At first, I wrote lots of posts about my dissertation work. I eventually managed to publish, graduate, and get a job, and since then, I’ve continued to use this blog to write about whatever I’m thinking or learning about: distributed computing, domain-specific languages, verification, machine learning, and lots of other things. I’ve also advertised conferences and workshops that I’ve been involved with; told debugging stories; and dispensed advice. Inevitably, the personal and the professional intersect.

This blog doesn’t have anywhere near the huge following of folks like Dan Luu or Julia Evans, but I’ve been fortunate to have picked up a few readers who enjoy it and who I hear from often. I think that part of the blog’s success comes from the fact that I make myself post regularly. I committed to writing two posts a month when I started the blog, and although that means that some of the posts end up being “filler”, I think the benefits outweigh the drawbacks. Having the end of the month looming is often the nudge that I need to finally finish and post things that otherwise would have lingered unpublished for a long time.

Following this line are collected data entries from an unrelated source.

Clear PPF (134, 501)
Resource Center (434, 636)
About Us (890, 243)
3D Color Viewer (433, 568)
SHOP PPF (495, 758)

At least, that’s how it works sometimes. Too often, though, I let a month go by without posting and then have to backdate posts to the previous month in order to keep up. This has been a problem for some time, but after my daughter was born last July, it got much worse. My posts “What do people mean when they say ‘transpiler’?” and “My first fifteen compilers” were both dated July, but they were actually published in August and September, and I’m sure I wouldn’t have even managed that if I hadn’t already had drafts of both of them started before Sylvia was born.

My two August-dated posts went up in September. When I went back to work full-time in mid-October, the schedule slipped even further, and my September-dated posts didn’t go up until November. By the time December came around, I had six posts to finish for the year; with effort, I managed to crank them all out by January 10. And now it’s the end of the month again, and, predictably, I’m behind.

I’m proud to have made it five years at the twice-a-month pace, but it’s become clear that it’s not a sustainable pace for me anymore. So in 2018, I’m going to try changing my pace of posting to once a month, and seeing how that goes. Once a month seems like something that I can manage. I’m already feeling relieved about this decision. Instead of dreading having to backdate posts for January, I’m excited to write about my colleagues’ and my SysML submission for February. That’s the way that blogging should feel – like fun, not a burden!

Now that I’ve made this decision, I’m realizing that my old posting schedule was causing me to make bad decisions and engage in false economies: at one point, I even remember thinking, “I should agree to serve on the so-and-so program committee, because that means I can write a post about its call for papers, and that’ll take care of one of the posts I need to write this month!” (I said no to that PC invitation, but the fact that I was even tempted to say yes just to get a blog post out of it meant that there was something wrong with how much I was expecting myself to blog.)

Why not do away with this quota system altogether and just blog if and when I feel like it? Looking back on the posts that I’m happy with from over the last five years, I’m certain that a lot of them would never have been published if it hadn’t been for deadline pressure. An example is “Using the simplex algorithm for SMT solving”, which was one of those posts I cranked out in December when I was under the gun to finish a bunch of posts by the end of the year. It was a draft I’d had half-finished for a long time; I was writing about something that I had found interesting, but I wasn’t sure if I was really explaining things properly or if it would be interesting to anyone else. But the deadline meant that I couldn’t afford not to finish up and post it, and when I did, the reaction I got was quite positive! So, I really do think a bit of deadline pressure is good for me. The trick is to have a sustainable amount of deadline pressure, and not so much that I can’t keep up.